The placement of the charging port on most current electric vehicles seems strange to me. Tesla, Nissan, GM all place the ports where you would traditionally find the gas cap, optimized for filling from the side. But most electric charging stations are optimized to charge from the front or rear. Did designers originally anticipate charging from the side, or is this a carryover from designers used to building gasoline powered vehicles?

Yes, I find the placement of Tesla's port on the back (I guess you could call it side) to be counterproductive. I means at many charging stations you must back in which is not the end of the world but not how people are used to doing it. Sometimes Elon says "When the vehicles are automated this won't matter" and this could be one of those times. Would definitely prefer it on the front. I don't think it's a carry-over.

The Nissan Leaf has it right in the front. Very convenient.

It would also probably not cost that much to have it in both places, at last the level 2 plug. fast charge cord needs to handle more current. Tesla combines them into one. But I still can't quite figure out what the virtue of having it at the back where Tesla put it is. It's nice enough in the supercharger stations that have the unit at the back of the stall, but not any better than having it at the front would be.

Some people like the idea of inductive charge, which is easier, but it costs a bunch more and loses 10% of the energy. In the end, plugging in is not that hard. People wonder why Teslas can't just auto back in to the charging spots, perhaps they will soon.

There's often no room in the front or back of a car when squeezed into a small garage.

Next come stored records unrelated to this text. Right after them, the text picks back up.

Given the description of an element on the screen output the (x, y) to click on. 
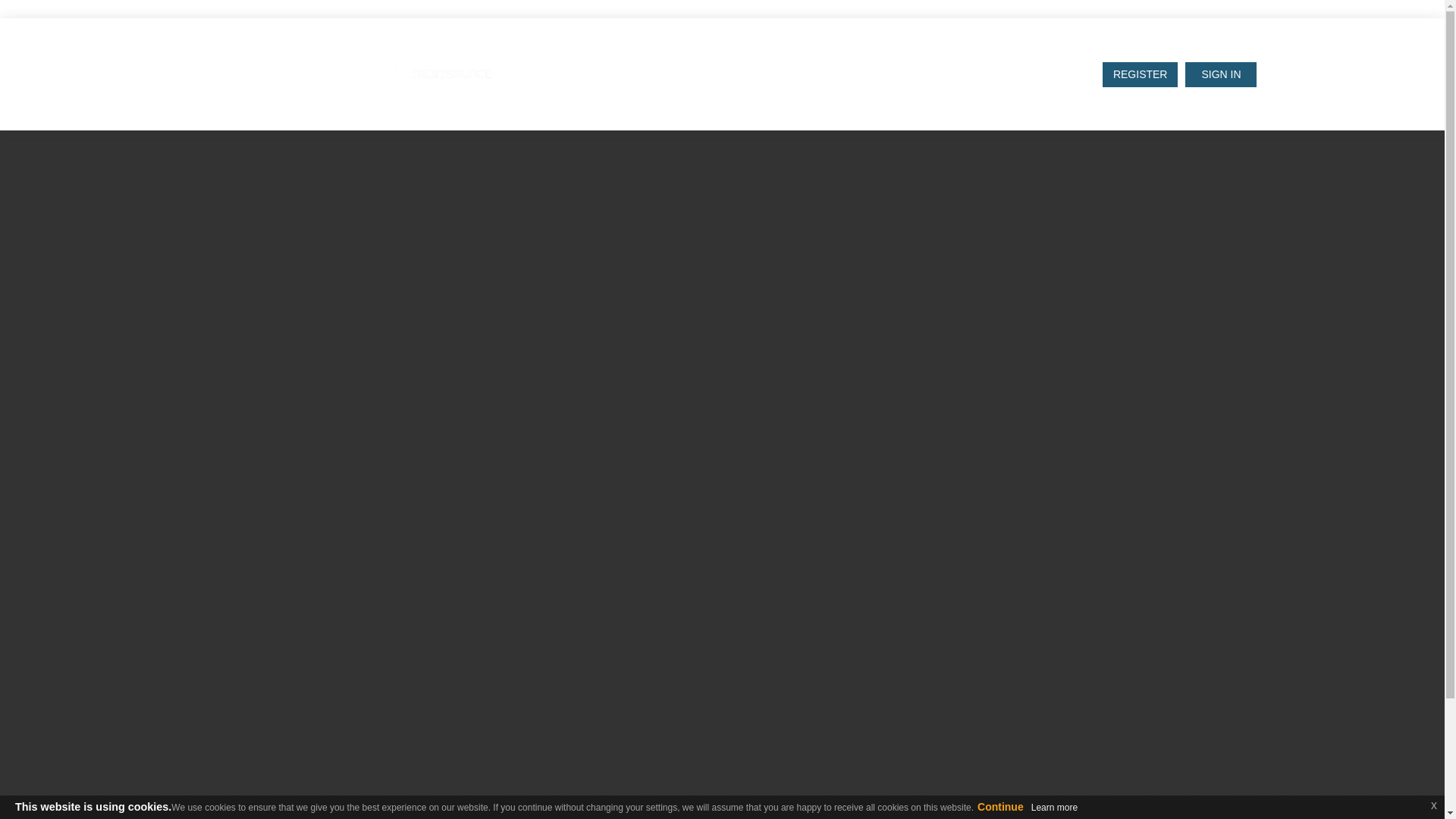
ZEITGEIST MAGAZINE (909, 67)
REGISTER (1139, 74)
SESSIONS (786, 67)
EXHIBITOR LIST (679, 67)
Learn more (1053, 807)
SIGN IN (1220, 74)
Continue (999, 806)
Given the description of an element on the screen output the (x, y) to click on. 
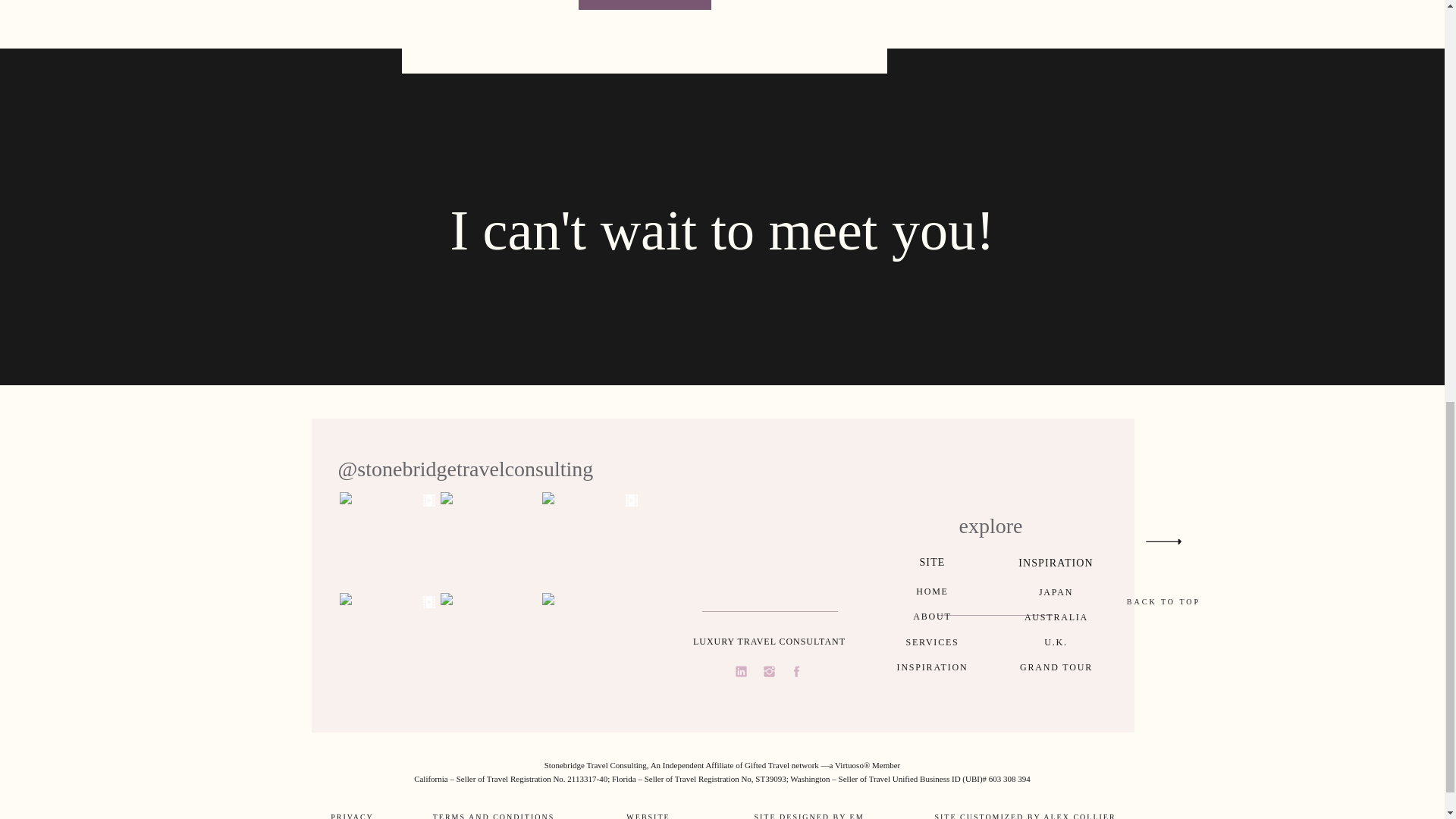
SEND (643, 1)
SITE DESIGNED BY EM SHOP (809, 815)
PRIVACY POLICY (352, 815)
ABOUT (931, 616)
INSPIRATION (1056, 565)
AUSTRALIA (1056, 617)
GRAND TOUR (1056, 667)
SERVICES (932, 642)
U.K. (1055, 642)
JAPAN (1055, 592)
SITE CUSTOMIZED BY ALEX COLLIER DESIGN (1024, 815)
INSPIRATION (933, 667)
HOME (931, 591)
BACK TO TOP (1163, 601)
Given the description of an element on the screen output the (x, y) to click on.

But then, if you use summon (or autopark or whatever technology that lets you get out before you park), you might not have room on the sides. So in that event you need to be able to reach the port from the front or back of the car. There's usually at least some room just to the sides of the garage door, and they're accessible while the door is open. As I recall Tesla's marketing materials place the charger there: by the garage door on the driver's side when pulling in head first. It might be a pain to wire it, but there's usually room there in even a tiny garage.

I guess putting the port in the back or the front would work too. That would probably take up more trunk/frunk space, though.

If not in the front or back (taking away trunk/frunk space), divers side definitely makes sense, as that's easiest to access. So that leaves driver's side toward to the back and driver's side toward the front. There's more room driver's side toward the back.